Reducing Frictional Resistance

Reducing friction between rotating, sliding, or moving parts in mechanical systems frequently results in smoother operation and lower noise output. Similarly, reducing flow resistance in fluid distribution systems results in less noise radiation.

Four of the more important factors that should be checked to reduce frictional resistance in moving parts are the following (see Figure 6.6.3):

Alignment: Proper alignment of all rotating, moving, or contacting parts results in less noise output. Good axial and directional alignment in pulley systems, gear trains, shaft coupling, power transmission systems, and bearing and axle alignment are fundamental requirements for low noise output. Polish: Highly polished and smooth surfaces between sliding, meshing, or contacting parts are required for quiet operation, particularly where bearings, gears, cams, rails, and guides are concerned. Balance: Static and dynamic balancing of rotating parts reduces frictional resistance and vibration, resulting in lower noise output (see Figure 6.6.4).

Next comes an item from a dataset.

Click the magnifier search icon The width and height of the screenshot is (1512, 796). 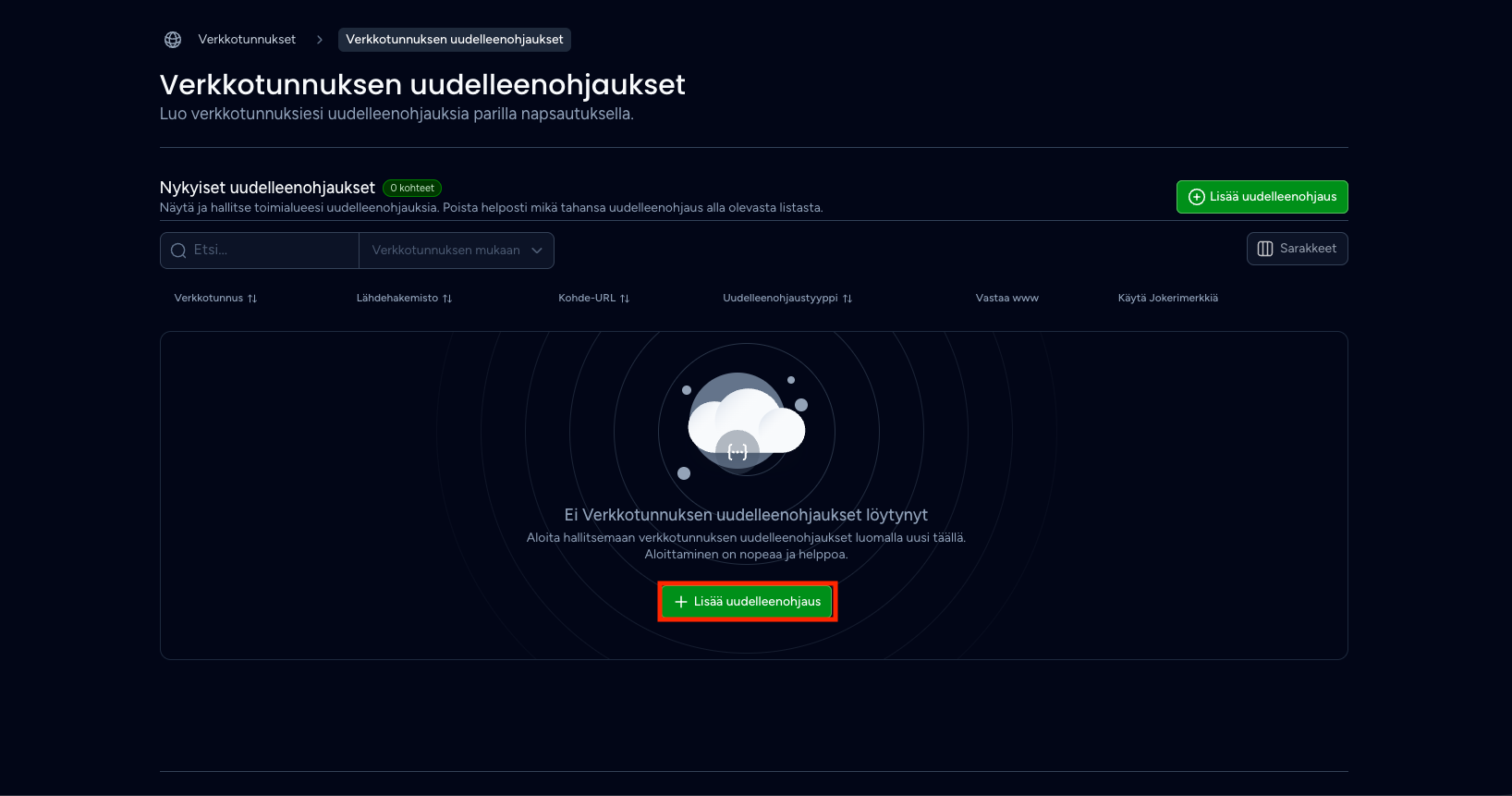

Eccentricity (out-of-roundness): Off-centering of rotating parts such as pulleys, gears, rotors, and shaft and bearing alignment causes vibration and noise. Likewise, out-of-roundness of wheels, rollers, and gears causes uneven wear resulting in flat spots that generate vibration and noise.

The key to effective noise control in fluid systems is streamline How. This fact holds true for all their systems including air flow in ducts or vacuum cleaners and water flow in plumbing systems. Streamline flow is simply smooth, nonturbulent, low-friction flow.

Two factors that determine whether flow is streamline or turbulent are the speed of the fluid and the cross-sectional area of the flow path, that is, the pipe or duct diameter. The rule of thumb for quiet operation is to use a low-speed, large-diameter system to meet a specified flow capacity requirement. However, even such a system can inadvertently generate noise if certain aerodynamic design features are overlooked or ignored. A system designed for quiet operation employs the following features (see Figure 6.6.5):

Low fluid speed: Low fluid speeds avoid turbulence, one of the main causes of noise.

Smooth boundary surfaces: Duct or pipe systems with smooth interior walls, edges, and joints generate less turbulence and noise than systems with rough or jagged walls or joints. Simple layout: A well-designed duct or pipe system with a minimum of branches, turns, fittings, and connectors is less noisy than a complicated layout. Long-radius turns: Changes in flow direction should be gradual and smooth. A recommendation is for turns to have a curve radius equal to about five times the pipe diameter or major cross-sectional dimension of the duct. Flared sections: Flaring of intake and exhaust openings, particularly in a duct system, tends to reduce flow speeds at these locations, often with substantial reductions in noise output. Streamlined transition in flow path: Changes in flow path dimensions or cross-sectional areas should be gradual and smooth with tapered or flared transition sections to avoid turbulence. A good rule of thumb is to keep the cross-sectional area of the flow path as large and uniform as possible throughout the system. Minimal obstacles: The greater the number of obstacles in the flow path, the more tortuous, turbulent, and noisy the flow. All other required and functional devices in the path, such as structural supports, deflectors, and control dampers, should be as small and streamlined as possible to smooth out the flow patterns.